基于Torchaudio构建数据集
文章目录
- 基于Torchaudio构建数据集
- 前言
- 02 Training a feed forward network
- 03 Making predictions
- 04 Creating a custom dataset
- 05 Extracting Mel spectrograms
- 06 Padding audio files
- 07 Preprocessing data on GPU
- 一、下载数据集
- 文件目录
- 标注格式
- 二、UrbanSoundDataset类的定义
- 三、提取梅尔频谱特征
- 定义梅尔转换
- 修改UrbanSoundDataset类,初始化时传入:
- 重采样
- 多声道合并
- 完善get_item
- 五、样本padding和cut
- cut的实现
- pad实现,右边补0
- 五、GPU支持
- 六、完整代码
- 总结
前言
本系列本来打算每一章都写笔记记录下来,不过看来几个视频之后,发现2,3其只是在普及torch以及复现基础手写字体识别的例子,与torchaudio和音频处理关系不大,就跳过,感兴趣的可以直接看代码。4,5,6,7都是在讲解如何构建数据集,所以一并记录:
02 Training a feed forward network
构建和训练mnist手写字符识别网络
03 Making predictions
推理接口的实现
04 Creating a custom dataset
创建数据集处理类
05 Extracting Mel spectrograms
基于torchaudio提取音频的梅尔频谱特征
06 Padding audio files
样本的Padding和cut
07 Preprocessing data on GPU
使用GPU训练
一、下载数据集
官方数据集要注册才能下载,直接从这里urbansound8k下载。
文件目录
其中audio是音频文件,大概8700多个
metadata为标注的文件夹
标注格式
metadata/UrbanSound8K.csv:
二、UrbanSoundDataset类的定义
class UrbanSoundDataset(Dataset):
def __init__(self, annotations_file, audio_dir):
self.annotations = pd.read_csv(annotations_file)
# 使用panda加载csv
self.audio_dir = audio_dir
def __len__(self):
return len(self.annotations)
def __getitem__(self, index):
audio_sample_path = self._get_audio_sample_path(index)

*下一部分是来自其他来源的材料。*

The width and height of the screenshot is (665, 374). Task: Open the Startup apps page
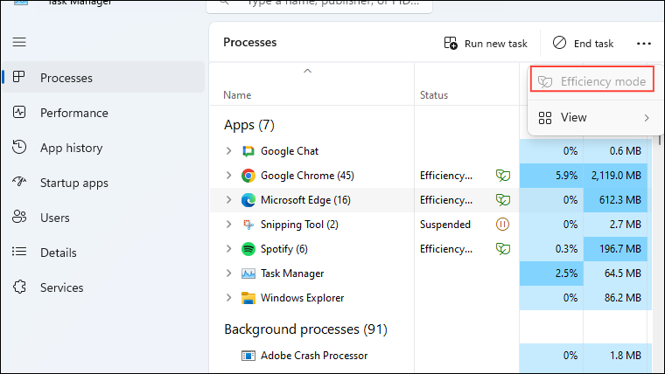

label = self._get_audio_sample_label(index)
signal, sr = torchaudio.load(audio_sample_path)
# 返回tensor类型的音频序列和采样率,与librosa.load的区别是,librosa返回的音频序列是numpy格式
return signal, label
def _get_audio_sample_path(self, index):
fold = f"fold{self.annotations.iloc[index, 5]}"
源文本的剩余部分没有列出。